People’s experience of using this service and what we found
Staff did not always follow agreed processes to report incidents to senior management. Safeguarding notifications were not always made to local safeguarding authorities. Processes to help ensure suitable staff were employed to work at the home were in place and the home was clean and hygienic. People's medicines were managed safely. We recommend the provider reviews the recording of patch applications to ensure they are applied as per manufacturer’s guidelines.
People were supported by staff who had not always had training to enable them to meet people’s needs. Staff were effectively deployed. Nutritional risk assessments were carried out and care plans recorded the needs of people in relation to their nutrition and hydration needs. People were referred to external health professionals if this was required.
People's privacy and dignity was not always protected. One communal area of the home did not have window and a door covering. The environment did not always support the needs of people who lived with dementia. We have made a recommendation about this. People were supported by staff who were kind and patient in their approach and people told us they could make decisions about their care.

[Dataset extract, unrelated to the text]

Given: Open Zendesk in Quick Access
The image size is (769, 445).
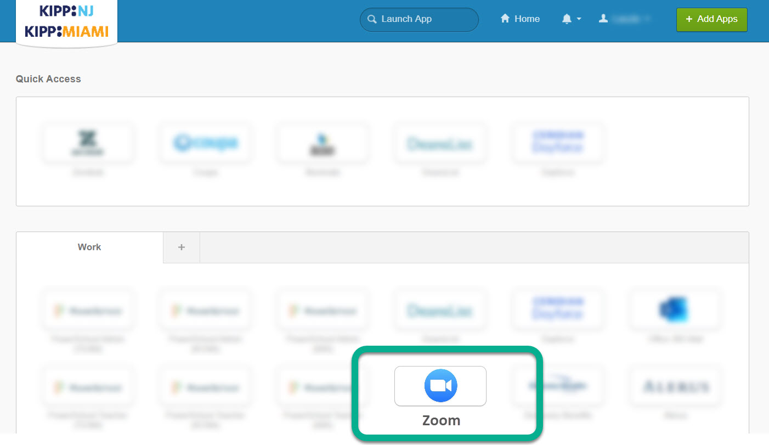Looking at the screenshot, I should [x=88, y=144].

Checks and audits were carried out but these did not always drive improvement. The interim manager and nominated individual said when things could have been done differently, they would act openly and transparently. Staff said they felt the interim manager was making positive changes and they were committed to making improvements.
People could take part in a programme of activities if they wished to do so, and care records contained person centred information about people’s histories and personal routines. People’s communication needs were considered and documented to support people to communicate their needs and wishes. There was a complaints policy to support people to raise concerns or make complaints.

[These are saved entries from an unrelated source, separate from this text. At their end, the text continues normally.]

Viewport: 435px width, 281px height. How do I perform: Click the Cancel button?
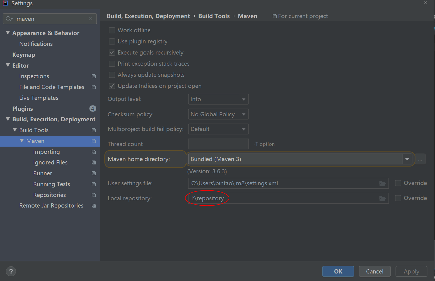374,271
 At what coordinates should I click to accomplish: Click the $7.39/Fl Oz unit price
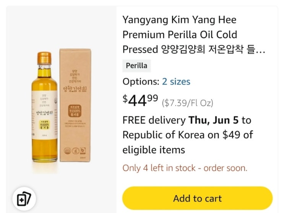[x=187, y=102]
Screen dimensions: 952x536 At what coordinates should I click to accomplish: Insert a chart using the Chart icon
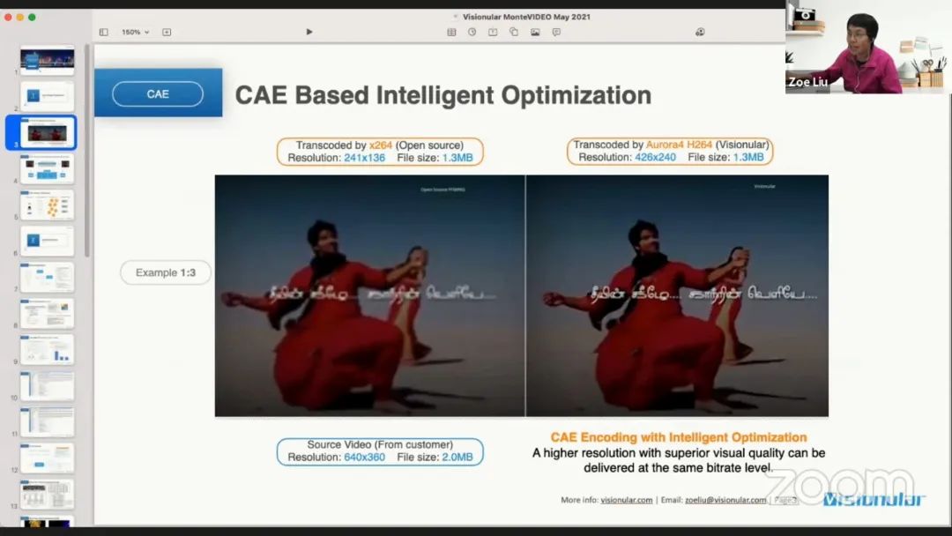(472, 32)
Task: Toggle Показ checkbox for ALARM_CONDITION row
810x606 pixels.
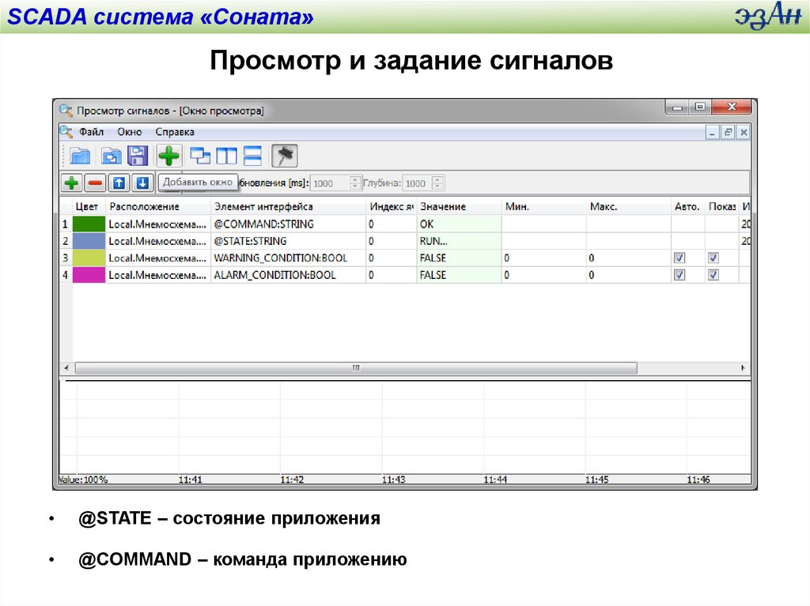Action: tap(713, 275)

People were supported to have maximum choice and control of their lives and staff supported them in the least restrictive way possible and in their best interests; the policies and systems in the service supported this practice
For more details, please see the full report which is on the CQC website at www.cqc.org.uk
Rating at last inspection
This service was registered with us on 26 April 2023 and this is the first inspection.
Why we inspected
The inspection was prompted in part due to concerns received about such as the admissions process, medicines, staffing and staff training. A decision was made for us to inspect and examine those risks.

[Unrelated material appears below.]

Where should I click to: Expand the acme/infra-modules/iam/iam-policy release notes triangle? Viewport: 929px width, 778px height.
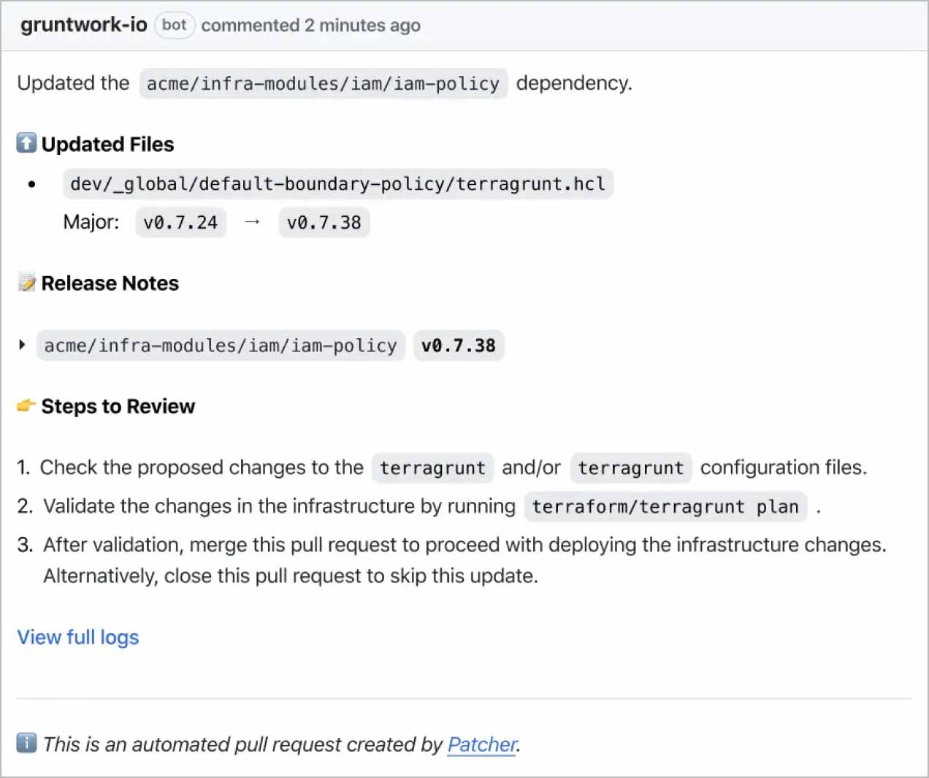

You can see what action we have asked the provider to take at the end of this full report.
The provider increased staffing and ensured staff completed training during the inspection process. This minimised associated risks.
We have found evidence that the provider needs to make improvements. Please see the safe, effective, caring and well-led sections of the full report.
You can see what action we have asked the provider to take at the end of this full report.
Enforcement and Recommendations
We have identified breaches in relation to safeguarding people who may be vulnerable, staff training, dignity, and good governance. We have made recommendations about the safe management of medicines, and signage within the home.
Follow up
We will request an action plan from the provider to understand what they will do to improve the standards of quality and safety. We will work alongside the provider and local authority to monitor progress. We will continue to monitor information we receive about the service, which will help inform when we next inspect.